Build resilience as economy stabilises, CBSL tells private sector



 


By Nuzla Rizkiya


As Sri Lanka transitions from economic stabilisation to growth acceleration following its worst economic crisis in 2022, the environment is opportune for the private sector to strengthen its resilience by establishing policy buffers, an official from the Central Bank of Sri Lanka (CBSL) said.

With inflation easing significantly, CBSL Assistant Governor Dr. Chandranath Amarasekara stressed that the government should continue implementing macroeconomic policy reforms to prevent future crises, while the private sector must also take proactive steps to enhance its resilience.

“We have regained stability to a great extent, and now is the time to accelerate growth. However, CBSL’s role is limited. Growth must come from structural reforms focused on productivity, competitiveness, efficiency and governance.”

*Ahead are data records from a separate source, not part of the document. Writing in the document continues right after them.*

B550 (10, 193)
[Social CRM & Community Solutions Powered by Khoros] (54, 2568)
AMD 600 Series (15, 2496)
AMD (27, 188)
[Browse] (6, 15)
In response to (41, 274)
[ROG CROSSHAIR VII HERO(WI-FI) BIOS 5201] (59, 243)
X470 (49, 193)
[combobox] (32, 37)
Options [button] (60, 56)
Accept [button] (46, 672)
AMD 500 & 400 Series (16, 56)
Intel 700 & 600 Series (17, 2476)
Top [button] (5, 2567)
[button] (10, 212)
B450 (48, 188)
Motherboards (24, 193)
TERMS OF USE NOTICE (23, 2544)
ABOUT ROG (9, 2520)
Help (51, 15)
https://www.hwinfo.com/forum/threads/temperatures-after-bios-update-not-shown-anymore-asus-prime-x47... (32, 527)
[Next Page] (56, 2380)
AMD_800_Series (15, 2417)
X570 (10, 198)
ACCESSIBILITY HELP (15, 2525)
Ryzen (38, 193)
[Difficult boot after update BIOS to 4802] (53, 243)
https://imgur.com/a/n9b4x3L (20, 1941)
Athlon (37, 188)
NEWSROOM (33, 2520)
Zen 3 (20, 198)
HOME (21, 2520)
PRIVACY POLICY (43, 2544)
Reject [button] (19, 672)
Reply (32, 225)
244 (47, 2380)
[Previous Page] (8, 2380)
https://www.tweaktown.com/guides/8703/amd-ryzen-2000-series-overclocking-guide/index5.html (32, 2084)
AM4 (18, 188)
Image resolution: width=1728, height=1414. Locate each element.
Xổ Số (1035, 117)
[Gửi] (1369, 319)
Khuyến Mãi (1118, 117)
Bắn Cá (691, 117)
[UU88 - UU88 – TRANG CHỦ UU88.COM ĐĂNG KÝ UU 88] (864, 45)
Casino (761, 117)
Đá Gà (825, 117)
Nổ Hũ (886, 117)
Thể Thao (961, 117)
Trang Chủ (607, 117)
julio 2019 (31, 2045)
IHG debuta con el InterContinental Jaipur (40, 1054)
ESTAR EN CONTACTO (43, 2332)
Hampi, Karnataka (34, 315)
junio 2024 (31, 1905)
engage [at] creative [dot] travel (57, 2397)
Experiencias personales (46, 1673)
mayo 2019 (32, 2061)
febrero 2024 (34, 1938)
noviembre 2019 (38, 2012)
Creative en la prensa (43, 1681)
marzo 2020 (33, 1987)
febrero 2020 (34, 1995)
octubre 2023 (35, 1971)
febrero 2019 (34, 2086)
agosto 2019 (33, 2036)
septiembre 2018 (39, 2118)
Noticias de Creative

“Corporates should build buffers and strengthen resilience to face uncertainties in the global economic environment. Financial discipline and fortifying balance sheets will be essential moving forward,” Dr. Amarasekara said while speaking at a symposium organised by the Employers’ Federation of Ceylon (EFC).

Following the crisis, the CBSL has managed to lower interest rates from their peak, with treasury bill rates for 91-day securities now averaging 5 percent (down from 33 percent), while the prime lending rate has been reduced from over 30 percent to 8.4 percent.

Meanwhile, Economist and Ernst & Young (EY) Sri Lanka Director Talal Rafi echoed similar sentiments, particularly highlighting the role of the International Monetary Fund (IMF) and the Central Bank in guiding the country toward economic stabilisation.

Addressing the misconception that IMF programmes are designed to focus on growth, he clarified that the lender’s role is more similar to that of an Intensive Care Unit (ICU) in a hospital, where the focus is on stabilising economies in distress rather than driving development.

“The CBSL’s core function is price stability, ensuring that every rupee in your pocket does not lose value. The private sector must understand that economic growth is primarily driven by government policy and development banks, not the IMF or the Central Bank,” Rafi said. He explained that, in this context, domestic sector growth should be given prominent focus, similar to the expansion of external trade, along with a special emphasis on investment in digitalisation and other sectors with the potential to drive long-term economic prospects. Sri Lanka is also aiming for US$ 19 billion in export revenue for 2025. To achieve this, he stressed the need for a strategic shift from traditional avenues, supported by decisive reforms, such as increased collaboration with academia to motivate innovation-driven industries. “Sri Lanka’s GDP-to-revenue ratio will remain one of the lowest in the world even as we struggle to reach 15 percent. Progressive taxation is essential. Relying on temporary revenue measures, such as vehicle taxes, will be unsustainable,” Rafi stressed.